Income isn’t included on your credit report and, subsequently, won’t be factored into your FICO score — or any other major consumer credit-scoring model for that matter, says Rod Griffin, director of public education at the credit bureau Experian.
You can keep an eye on your credit score for free at mybankrate.com.
(Quick side note: You may, at times, see a list of employers on your credit report, but this personal information is meant to serve as “an additional identifier” and is not an indicator of your ability to repay, Griffin says.)
As for what may have caused the drop, given that you only sometimes carry a balance, there is a chance it may be related to a variation in your credit utilization rate — essentially how much debt you are carrying versus how much credit has been extended to you.
The general rule of thumb regarding credit scores is to keep your utilization below 10 to 30 percent of your overall credit. So, if you ran up a big balance that put you over that threshold after the first time you pulled your score, you’re likely to see a fluctuation.
There’s also a chance that you were looking at two different versions of the FICO score. Remember, there are a lot of scores in the credit-scoring marketplace and a varying range could be behind the discrepancy.
Don’t stress, however, over any uncertainty. There’s a simple way to discover what’s driving down your score. Many credit score providers outline a list of risk factors when they furnish a score.
“The number will give you a sense of where you stand,” Griffin says. “The factors tell you what is driving (it).”
For instance, if your credit utilization is holding your back, you may see “high balances” listed as a potential negative.
Check to see if the scoring company provided a list of risk factors with the scores you received.
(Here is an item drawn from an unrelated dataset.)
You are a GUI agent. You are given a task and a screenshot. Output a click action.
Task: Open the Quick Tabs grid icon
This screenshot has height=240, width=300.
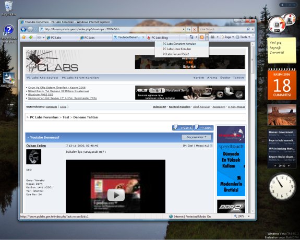pos(39,38)
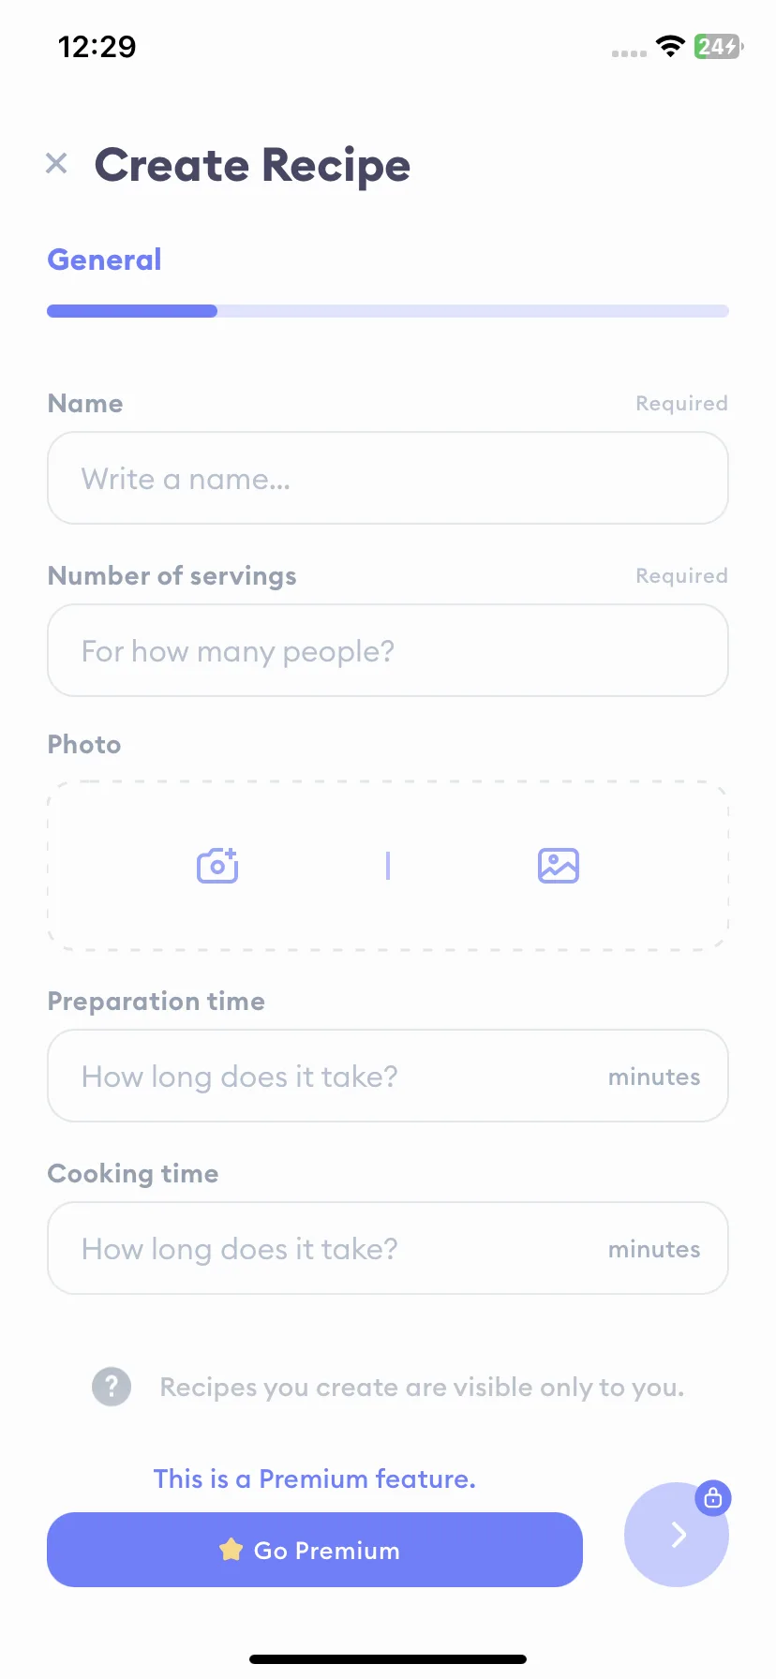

You should also be able to double-check the range the provider is using to make sure the same score was, in fact, in use.
If you don’t have a full report at your disposal, request one on AnnualCreditReport.com. You can also purchase its accompanying credit score for a small fee. If you don’t want to spring for the score, several websites offer a free version, providing similar guidance.
These risk factors are “very consistent from one score to another,” Griffin says. “Use them to identity what you need to work on in your credit report.”
Once you address the potential problems, your score should start to bounce back.